--- start of Listed records ---

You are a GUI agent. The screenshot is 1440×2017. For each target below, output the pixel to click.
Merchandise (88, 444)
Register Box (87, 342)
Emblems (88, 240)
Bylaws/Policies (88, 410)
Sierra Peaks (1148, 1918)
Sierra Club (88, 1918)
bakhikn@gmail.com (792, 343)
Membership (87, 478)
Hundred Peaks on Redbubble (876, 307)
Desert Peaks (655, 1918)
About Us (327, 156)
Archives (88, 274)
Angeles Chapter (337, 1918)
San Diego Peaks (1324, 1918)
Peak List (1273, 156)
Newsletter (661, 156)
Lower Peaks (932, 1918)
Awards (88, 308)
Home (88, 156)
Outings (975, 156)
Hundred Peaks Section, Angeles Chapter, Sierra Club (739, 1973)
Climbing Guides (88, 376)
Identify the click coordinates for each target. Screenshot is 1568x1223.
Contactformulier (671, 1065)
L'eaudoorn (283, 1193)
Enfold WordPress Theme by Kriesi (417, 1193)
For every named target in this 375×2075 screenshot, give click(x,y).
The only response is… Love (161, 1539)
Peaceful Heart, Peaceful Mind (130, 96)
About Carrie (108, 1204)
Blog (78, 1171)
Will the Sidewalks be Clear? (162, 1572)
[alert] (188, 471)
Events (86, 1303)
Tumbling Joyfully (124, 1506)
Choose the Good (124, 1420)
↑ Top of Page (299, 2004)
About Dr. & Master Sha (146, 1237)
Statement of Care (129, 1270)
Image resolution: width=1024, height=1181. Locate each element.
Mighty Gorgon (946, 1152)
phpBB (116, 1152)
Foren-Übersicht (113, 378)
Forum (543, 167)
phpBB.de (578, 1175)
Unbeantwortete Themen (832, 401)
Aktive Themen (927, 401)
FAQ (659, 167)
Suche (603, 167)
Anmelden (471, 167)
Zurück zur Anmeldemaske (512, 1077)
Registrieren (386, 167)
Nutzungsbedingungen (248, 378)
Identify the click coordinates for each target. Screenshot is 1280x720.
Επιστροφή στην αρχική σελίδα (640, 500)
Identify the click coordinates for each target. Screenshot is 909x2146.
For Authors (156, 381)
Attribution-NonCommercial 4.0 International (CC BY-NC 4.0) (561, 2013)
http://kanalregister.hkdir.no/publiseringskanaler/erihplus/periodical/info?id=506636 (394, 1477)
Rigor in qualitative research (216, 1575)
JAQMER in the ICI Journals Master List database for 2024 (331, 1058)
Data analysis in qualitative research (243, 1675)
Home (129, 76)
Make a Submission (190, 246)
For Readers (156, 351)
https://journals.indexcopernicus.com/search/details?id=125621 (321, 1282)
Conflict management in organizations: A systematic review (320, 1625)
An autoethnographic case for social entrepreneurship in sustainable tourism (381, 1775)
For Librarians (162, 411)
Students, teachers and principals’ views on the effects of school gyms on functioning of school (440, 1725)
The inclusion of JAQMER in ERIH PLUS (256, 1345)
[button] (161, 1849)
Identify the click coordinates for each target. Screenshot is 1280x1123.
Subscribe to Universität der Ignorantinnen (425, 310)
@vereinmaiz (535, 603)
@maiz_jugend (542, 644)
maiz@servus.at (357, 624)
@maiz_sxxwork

--- end of Listed records ---

_Given request:_ Can you print all of the records above again, line for line and without any changes?

_Problem solution:_
You are a GUI agent. The screenshot is 1440×2017. For each target below, output the pixel to click.
Merchandise (88, 444)
Register Box (87, 342)
Emblems (88, 240)
Bylaws/Policies (88, 410)
Sierra Peaks (1148, 1918)
Sierra Club (88, 1918)
bakhikn@gmail.com (792, 343)
Membership (87, 478)
Hundred Peaks on Redbubble (876, 307)
Desert Peaks (655, 1918)
About Us (327, 156)
Archives (88, 274)
Angeles Chapter (337, 1918)
San Diego Peaks (1324, 1918)
Peak List (1273, 156)
Newsletter (661, 156)
Lower Peaks (932, 1918)
Awards (88, 308)
Home (88, 156)
Outings (975, 156)
Hundred Peaks Section, Angeles Chapter, Sierra Club (739, 1973)
Climbing Guides (88, 376)
Identify the click coordinates for each target. Screenshot is 1568x1223.
Contactformulier (671, 1065)
L'eaudoorn (283, 1193)
Enfold WordPress Theme by Kriesi (417, 1193)
For every named target in this 375×2075 screenshot, give click(x,y).
The only response is… Love (161, 1539)
Peaceful Heart, Peaceful Mind (130, 96)
About Carrie (108, 1204)
Blog (78, 1171)
Will the Sidewalks be Clear? (162, 1572)
[alert] (188, 471)
Events (86, 1303)
Tumbling Joyfully (124, 1506)
Choose the Good (124, 1420)
↑ Top of Page (299, 2004)
About Dr. & Master Sha (146, 1237)
Statement of Care (129, 1270)
Image resolution: width=1024, height=1181. Locate each element.
Mighty Gorgon (946, 1152)
phpBB (116, 1152)
Foren-Übersicht (113, 378)
Forum (543, 167)
phpBB.de (578, 1175)
Unbeantwortete Themen (832, 401)
Aktive Themen (927, 401)
FAQ (659, 167)
Suche (603, 167)
Anmelden (471, 167)
Zurück zur Anmeldemaske (512, 1077)
Registrieren (386, 167)
Nutzungsbedingungen (248, 378)
Identify the click coordinates for each target. Screenshot is 1280x720.
Επιστροφή στην αρχική σελίδα (640, 500)
Identify the click coordinates for each target. Screenshot is 909x2146.
For Authors (156, 381)
Attribution-NonCommercial 4.0 International (CC BY-NC 4.0) (561, 2013)
http://kanalregister.hkdir.no/publiseringskanaler/erihplus/periodical/info?id=506636 (394, 1477)
Rigor in qualitative research (216, 1575)
JAQMER in the ICI Journals Master List database for 2024 (331, 1058)
Data analysis in qualitative research (243, 1675)
Home (129, 76)
Make a Submission (190, 246)
For Readers (156, 351)
https://journals.indexcopernicus.com/search/details?id=125621 (321, 1282)
Conflict management in organizations: A systematic review (320, 1625)
An autoethnographic case for social entrepreneurship in sustainable tourism (381, 1775)
For Librarians (162, 411)
Students, teachers and principals’ views on the effects of school gyms on functioning of school (440, 1725)
The inclusion of JAQMER in ERIH PLUS (256, 1345)
[button] (161, 1849)
Identify the click coordinates for each target. Screenshot is 1280x1123.
Subscribe to Universität der Ignorantinnen (425, 310)
@vereinmaiz (535, 603)
@maiz_jugend (542, 644)
maiz@servus.at (357, 624)
@maiz_sxxwork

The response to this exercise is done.